據上論斷,應依刑事訴訟法第368條,判決如主文。
本案經檢察官鄭富銘到庭執行職務。
中 華 民 國 99 年 10 月 22 日
刑事第十一庭 審判長法 官 許宗和
法 官 林海祥法 官 潘進柳以上正本證明與原本無異。
如不服本判決,應於收受送達後10日內向本院提出上訴書狀,其未敘述上訴之理由者並得於提起上訴後10日內向本院補提理由書(均須按他造當事人之人數附繕本)「切勿逕送上級法院」。

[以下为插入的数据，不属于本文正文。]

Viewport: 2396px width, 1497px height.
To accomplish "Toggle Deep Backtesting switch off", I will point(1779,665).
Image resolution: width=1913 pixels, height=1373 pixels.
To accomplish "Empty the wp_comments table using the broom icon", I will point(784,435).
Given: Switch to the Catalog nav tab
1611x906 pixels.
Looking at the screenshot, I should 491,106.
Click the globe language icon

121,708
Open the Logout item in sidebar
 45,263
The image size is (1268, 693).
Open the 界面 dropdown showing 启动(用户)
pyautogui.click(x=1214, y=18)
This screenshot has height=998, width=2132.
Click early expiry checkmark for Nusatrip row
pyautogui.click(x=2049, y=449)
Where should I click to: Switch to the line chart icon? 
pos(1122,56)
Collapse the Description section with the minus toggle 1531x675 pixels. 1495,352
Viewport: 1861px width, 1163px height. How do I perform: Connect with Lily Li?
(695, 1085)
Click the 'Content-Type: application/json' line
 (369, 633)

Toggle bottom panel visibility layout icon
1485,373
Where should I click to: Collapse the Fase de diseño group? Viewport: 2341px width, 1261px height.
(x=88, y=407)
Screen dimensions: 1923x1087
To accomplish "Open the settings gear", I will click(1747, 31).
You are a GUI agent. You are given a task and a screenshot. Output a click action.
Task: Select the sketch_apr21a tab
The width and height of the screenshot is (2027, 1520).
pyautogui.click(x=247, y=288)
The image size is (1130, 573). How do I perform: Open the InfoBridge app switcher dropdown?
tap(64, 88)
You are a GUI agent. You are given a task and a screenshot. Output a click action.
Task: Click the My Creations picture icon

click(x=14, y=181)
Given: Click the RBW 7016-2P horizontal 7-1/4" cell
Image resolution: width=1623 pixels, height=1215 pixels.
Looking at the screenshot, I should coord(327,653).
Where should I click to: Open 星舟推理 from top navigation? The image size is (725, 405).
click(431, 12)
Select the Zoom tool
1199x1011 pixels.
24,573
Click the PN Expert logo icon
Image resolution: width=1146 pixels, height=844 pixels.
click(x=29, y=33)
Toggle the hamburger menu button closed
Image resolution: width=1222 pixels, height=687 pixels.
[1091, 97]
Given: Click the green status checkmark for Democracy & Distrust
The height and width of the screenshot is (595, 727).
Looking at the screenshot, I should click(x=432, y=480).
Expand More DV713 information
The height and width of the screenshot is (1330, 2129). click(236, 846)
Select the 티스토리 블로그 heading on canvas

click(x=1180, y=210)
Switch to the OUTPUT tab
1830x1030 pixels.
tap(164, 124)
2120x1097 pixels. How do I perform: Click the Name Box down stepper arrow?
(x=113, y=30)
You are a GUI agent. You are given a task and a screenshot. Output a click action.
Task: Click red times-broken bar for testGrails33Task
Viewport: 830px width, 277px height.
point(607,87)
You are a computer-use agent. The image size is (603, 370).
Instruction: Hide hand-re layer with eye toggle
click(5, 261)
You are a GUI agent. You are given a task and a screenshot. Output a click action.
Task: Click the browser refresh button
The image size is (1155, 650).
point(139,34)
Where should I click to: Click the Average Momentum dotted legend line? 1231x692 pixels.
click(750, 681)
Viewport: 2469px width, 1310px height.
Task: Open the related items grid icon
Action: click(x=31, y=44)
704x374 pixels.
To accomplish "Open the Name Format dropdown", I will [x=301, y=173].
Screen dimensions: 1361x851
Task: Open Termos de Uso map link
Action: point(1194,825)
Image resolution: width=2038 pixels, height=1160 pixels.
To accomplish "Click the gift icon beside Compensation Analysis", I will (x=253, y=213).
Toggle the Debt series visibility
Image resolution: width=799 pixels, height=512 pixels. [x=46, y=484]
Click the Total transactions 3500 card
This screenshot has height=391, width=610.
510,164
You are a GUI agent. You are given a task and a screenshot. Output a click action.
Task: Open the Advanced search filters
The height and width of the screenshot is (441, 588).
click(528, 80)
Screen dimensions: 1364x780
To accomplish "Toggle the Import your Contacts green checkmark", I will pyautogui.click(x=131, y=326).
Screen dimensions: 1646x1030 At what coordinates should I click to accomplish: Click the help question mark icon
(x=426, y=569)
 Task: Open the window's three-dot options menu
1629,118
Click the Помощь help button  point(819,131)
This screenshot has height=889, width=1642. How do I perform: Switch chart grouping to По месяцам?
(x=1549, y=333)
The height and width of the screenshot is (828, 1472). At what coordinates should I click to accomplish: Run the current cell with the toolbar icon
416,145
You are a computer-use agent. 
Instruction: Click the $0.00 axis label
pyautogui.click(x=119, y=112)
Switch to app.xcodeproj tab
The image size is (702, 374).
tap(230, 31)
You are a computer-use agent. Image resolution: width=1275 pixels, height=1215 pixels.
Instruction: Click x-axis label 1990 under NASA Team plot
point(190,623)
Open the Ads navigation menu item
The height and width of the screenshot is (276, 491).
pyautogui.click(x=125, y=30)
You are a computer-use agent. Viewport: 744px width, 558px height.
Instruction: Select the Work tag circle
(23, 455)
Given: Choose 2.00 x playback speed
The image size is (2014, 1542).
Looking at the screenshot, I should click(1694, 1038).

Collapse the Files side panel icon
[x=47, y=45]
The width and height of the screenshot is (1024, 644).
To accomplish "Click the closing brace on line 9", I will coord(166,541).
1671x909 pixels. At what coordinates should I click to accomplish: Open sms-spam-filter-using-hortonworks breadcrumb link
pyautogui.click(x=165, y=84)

書記官 任正人中 華 民 國 99 年 10 月 22 日附錄:本案論罪科刑法條全文廢棄物清理法第46條有下列情形之一者,處 1 年以上 5 年以下有期徒刑,得併科新臺幣 3 百萬元以下罰金:
一、任意棄置有害事業廢棄物。
二、事業負責人或相關人員未依本法規定之方式貯存、清除、處理或再利用廢棄物,致污染環境。
三、未經主管機關許可,提供土地回填、堆置廢棄物。
四、未依第41條第1 項規定領有廢棄物清除、處理許可文件,從事廢棄物貯存、清除、處理,或未依廢棄物清除、處理許可文件內容貯存、清除、處理廢棄物。
五、執行機關之人員委託未取得許可文件之業者,清除、處理一般廢棄物者;或明知受託人非法清除、處理而仍委託。
六、公民營廢棄物處理機構負責人或相關人員、或執行機關之人員未處理廢棄物,開具虛偽證明。